Relatively young for the position at 40 years old and blessed with bold and contemporary choices, Smith is quickly setting himself apart from predecessor James Whitaker – and several national selectors before him.
Yes, he has to consult with others before naming selections, but individually and collectively, England are getting it very right with Smith at the helm. Not quite maverick, but certainly not conservative, Smith is making the brave decisions Whitaker and others wouldn’t.
This effectively started with Jos Buttler’s return to the Test fold. Indian Premier League naysayers for several seasons, the England and Wales Cricket Board have all but been made to eat their reservations in the wake of Buttler’s Test comeback. It was orchestrated on the back of a successful IPL campaign for the Rajasthan Royals, who relished his cool, calm, calculated hitting. This continued in the series against Pakistan, and then India. It took Smith, however, to recognise and support Buttler to translate his Rajasthan results into England outcomes.
Smith and cronies, too, have exercised forgiveness. The decision to retain Keaton Jennings despite a poor stretch of recent form has definitely been influenced by the exit of Alastair Cook, as they didn’t want two new openers walking out to the middle in Colombo and Galle. Jennings, though, will know he has to shape up or ship out this time. The selection of Rory Burns and Joe Denly – and the retention of Ollie Pope – will constantly remind him of the precarious nature of his berth in the XI and, indeed, the squad.
Denly’s elevation to the Test collective also speaks of Smith’s influence on those prone to forgetting talent of the past. This won’t be Denly’s first foray into international cricket.
He played nine ODIs and five T20Is in 2009 and 2010, but didn’t do enough to sustain selection. Liam Plunkett walked a similar path before him, and eventually demanded a relook.

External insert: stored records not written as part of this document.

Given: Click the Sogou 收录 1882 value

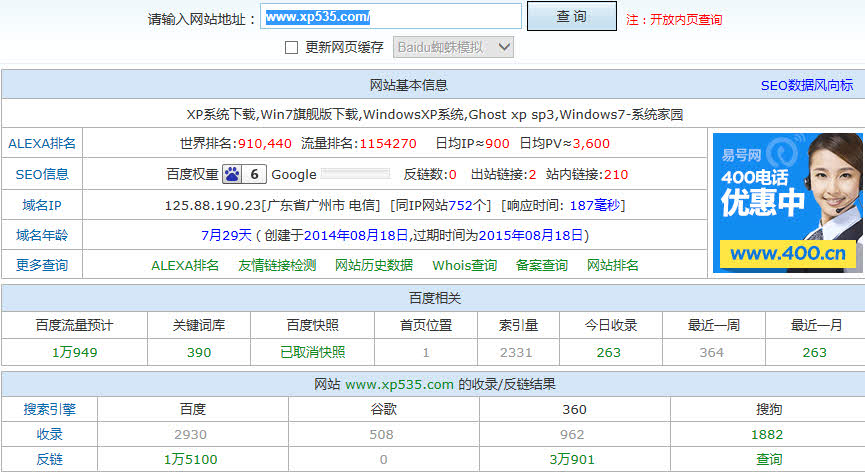Looking at the screenshot, I should point(769,434).
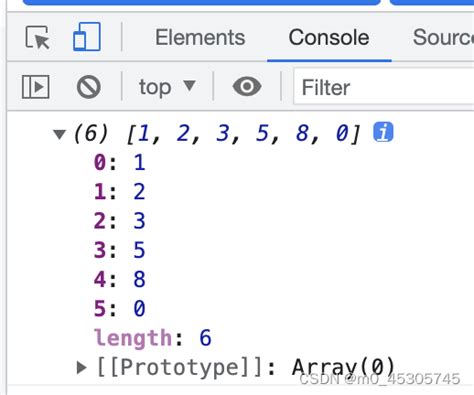Select the array entry 0: 1

click(120, 163)
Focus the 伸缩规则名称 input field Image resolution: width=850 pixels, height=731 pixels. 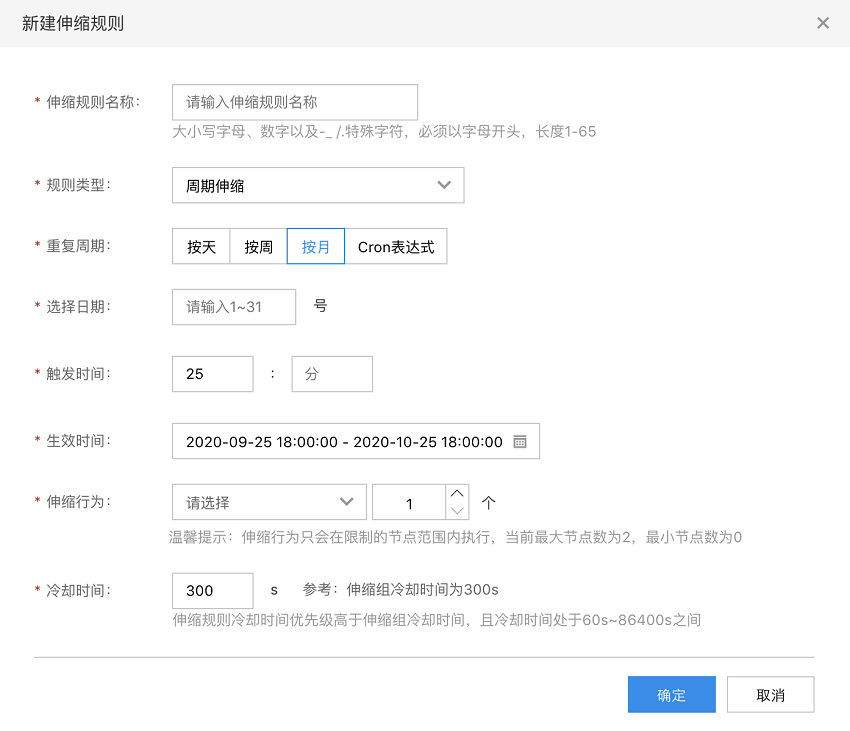coord(295,102)
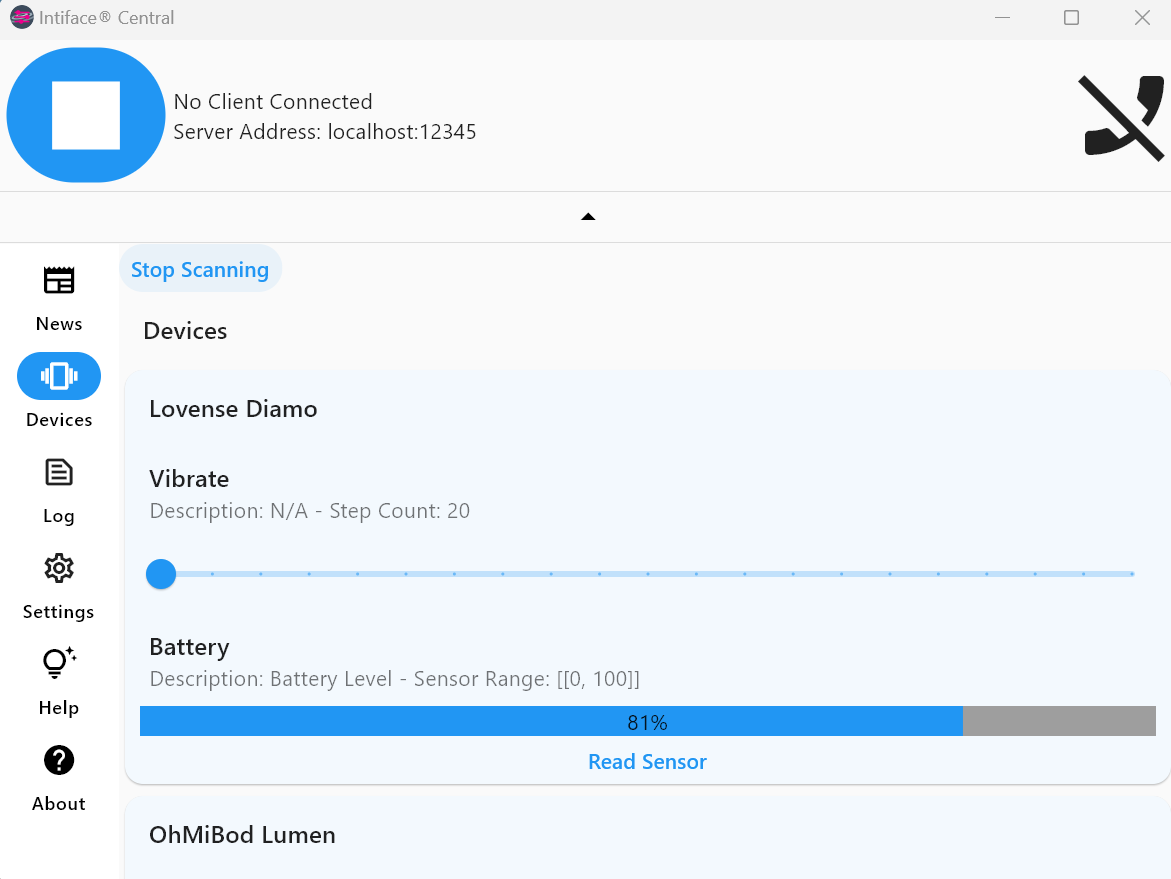
Task: Click the battery level progress bar
Action: click(647, 721)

Like they did with David Malan, England have also qualified and quantified Denly’s ability to weigh in with a bit of leg-spin, which could prove instrumental in low, slow Sri Lankan conditions. This role with the ball wouldn’t be entirely orthodox, but would exemplify Smith and his colleagues’ willingness to look and think outside the proverbial box, whereas team and selection officials before them weren’t willing.